Recorded data:
============

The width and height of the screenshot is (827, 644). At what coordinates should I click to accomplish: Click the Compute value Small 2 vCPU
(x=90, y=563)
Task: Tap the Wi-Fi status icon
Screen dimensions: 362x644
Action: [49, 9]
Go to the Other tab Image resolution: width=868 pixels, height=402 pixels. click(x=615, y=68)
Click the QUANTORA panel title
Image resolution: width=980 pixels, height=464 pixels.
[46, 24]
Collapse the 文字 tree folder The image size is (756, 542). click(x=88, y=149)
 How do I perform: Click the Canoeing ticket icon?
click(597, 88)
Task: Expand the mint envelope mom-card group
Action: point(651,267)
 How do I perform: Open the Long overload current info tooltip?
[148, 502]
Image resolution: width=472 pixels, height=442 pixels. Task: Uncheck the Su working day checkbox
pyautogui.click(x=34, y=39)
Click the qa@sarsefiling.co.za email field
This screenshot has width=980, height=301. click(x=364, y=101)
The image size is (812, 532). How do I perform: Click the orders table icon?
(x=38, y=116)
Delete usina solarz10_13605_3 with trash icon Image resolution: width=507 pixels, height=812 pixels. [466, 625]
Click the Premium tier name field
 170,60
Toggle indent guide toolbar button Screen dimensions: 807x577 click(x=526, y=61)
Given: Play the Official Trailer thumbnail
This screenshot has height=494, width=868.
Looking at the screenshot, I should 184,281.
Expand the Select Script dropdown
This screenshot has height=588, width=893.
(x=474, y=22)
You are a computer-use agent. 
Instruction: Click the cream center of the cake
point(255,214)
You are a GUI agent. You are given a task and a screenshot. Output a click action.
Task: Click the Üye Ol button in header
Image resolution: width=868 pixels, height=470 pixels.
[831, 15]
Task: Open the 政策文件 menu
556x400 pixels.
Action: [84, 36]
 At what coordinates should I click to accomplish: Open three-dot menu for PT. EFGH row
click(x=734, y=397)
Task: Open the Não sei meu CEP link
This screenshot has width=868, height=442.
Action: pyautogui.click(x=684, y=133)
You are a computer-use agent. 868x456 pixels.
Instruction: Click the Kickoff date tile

============

To do:
Check each line of the entries for the string "computer". Copy the lines that have it.

Result:
You are a computer-use agent. 
You are a computer-use agent. 868x456 pixels.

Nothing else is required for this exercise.